## TASK TO COMPLETE
Convert the lines of the records, from the line containing "Where should I" up to and including the line containing "Action: pos(211,368)", into a numbered list, omitting any blank lines.

## PROVIDED RECORDS
* START *

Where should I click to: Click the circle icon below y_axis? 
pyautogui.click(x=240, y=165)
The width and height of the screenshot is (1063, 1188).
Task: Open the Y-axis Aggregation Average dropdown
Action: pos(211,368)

* END *
* START *

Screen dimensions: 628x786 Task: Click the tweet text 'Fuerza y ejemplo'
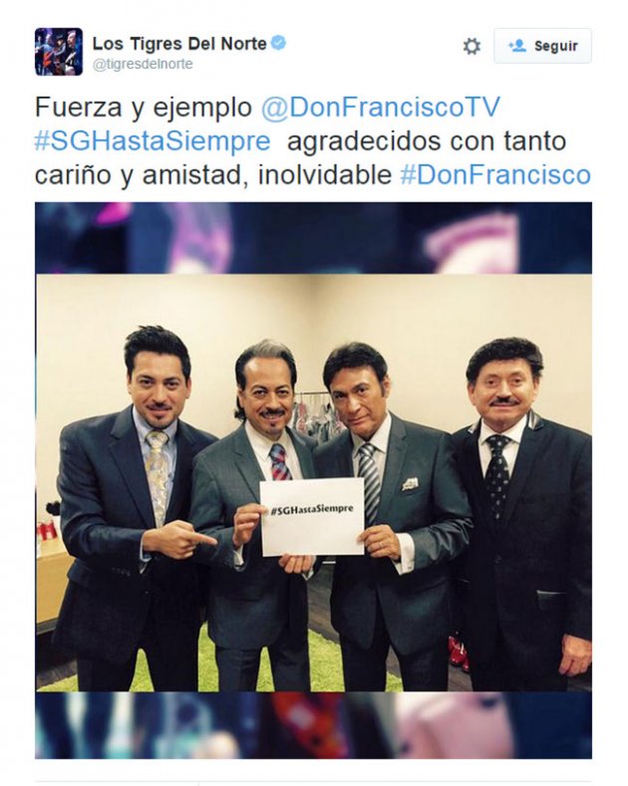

* END *
* START *

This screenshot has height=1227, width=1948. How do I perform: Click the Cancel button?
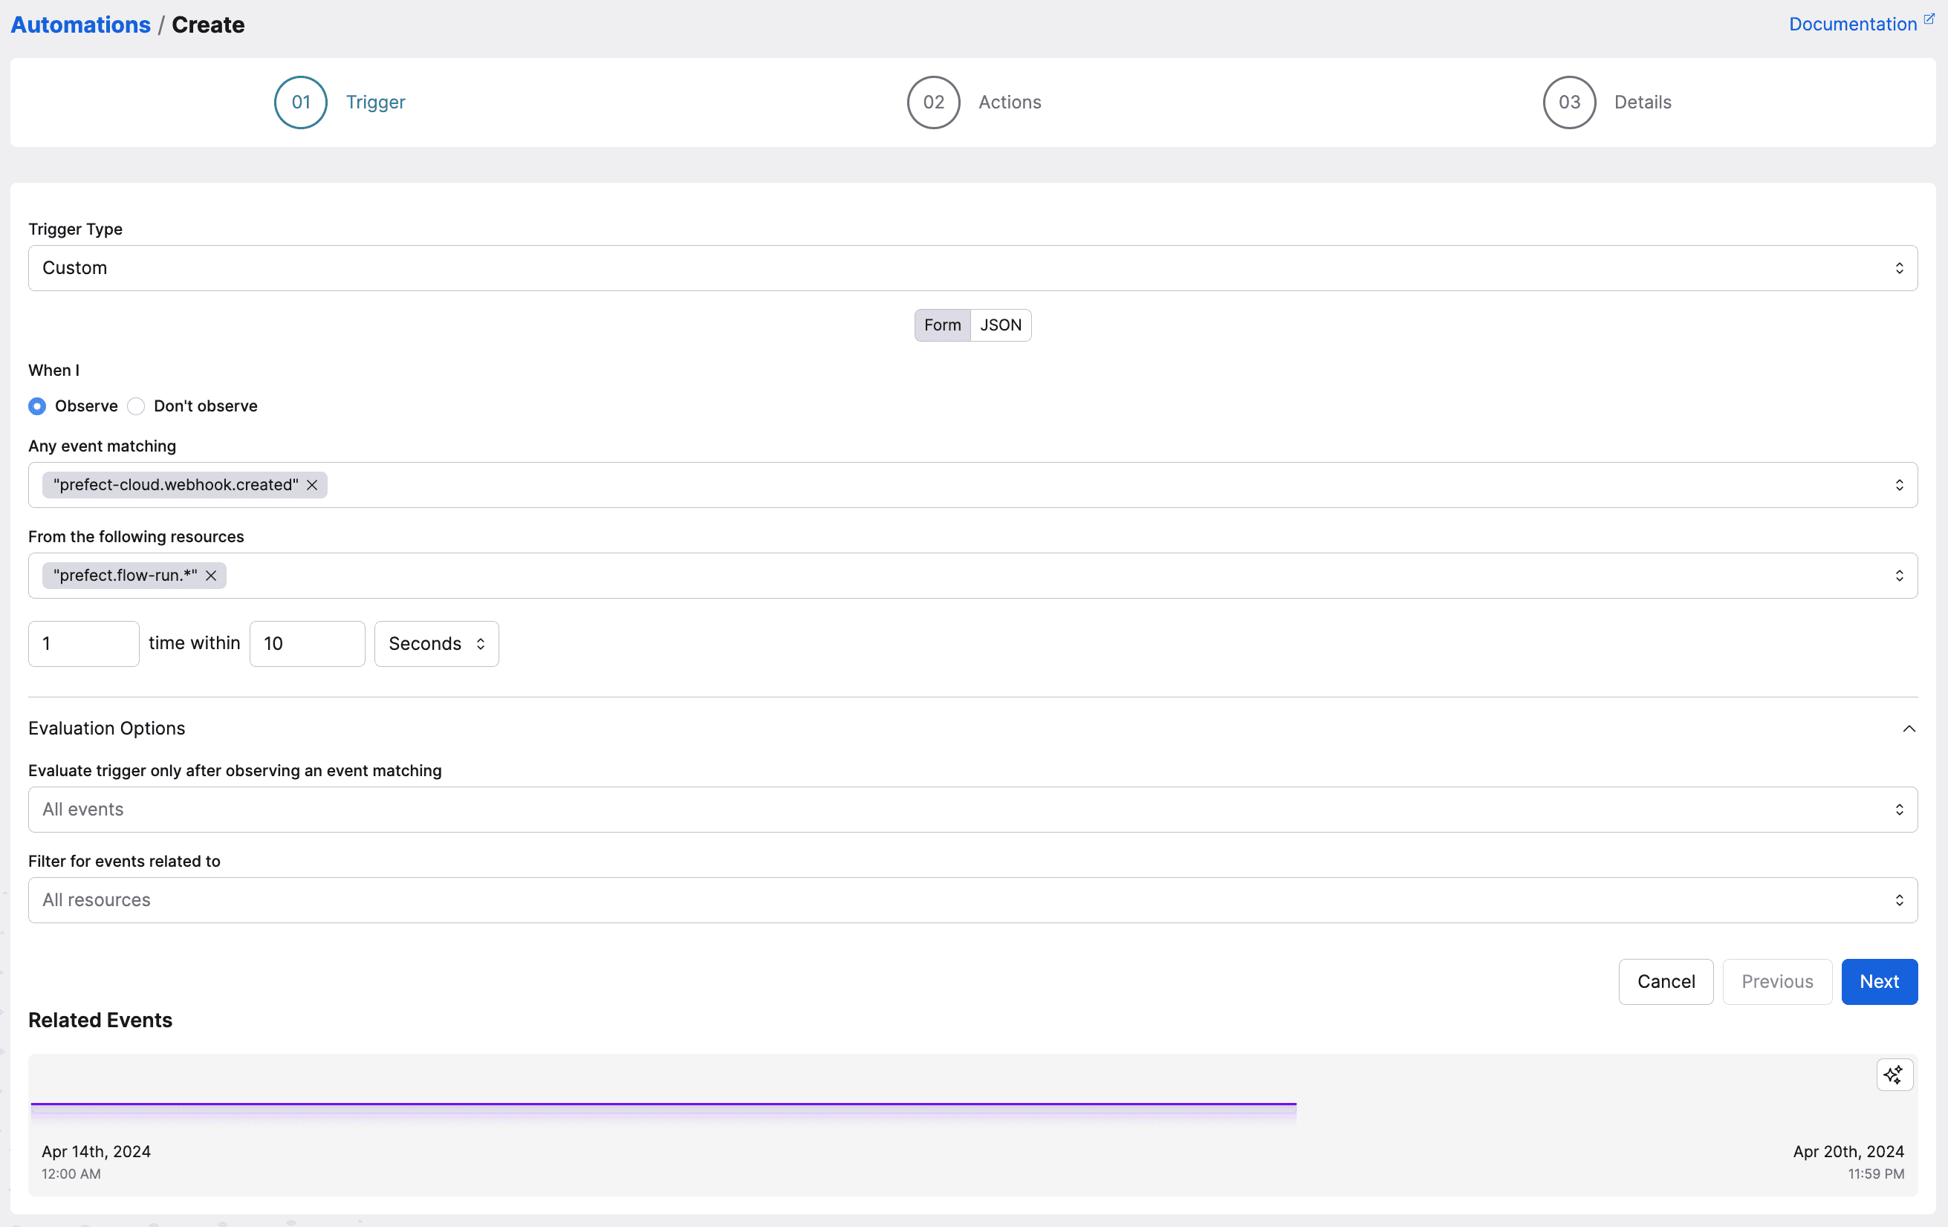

* END *

## RESULT OF THE EXERCISE
1. Where should I click to: Click the circle icon below y_axis? 
2. pyautogui.click(x=240, y=165)
3. The width and height of the screenshot is (1063, 1188).
4. Task: Open the Y-axis Aggregation Average dropdown
5. Action: pos(211,368)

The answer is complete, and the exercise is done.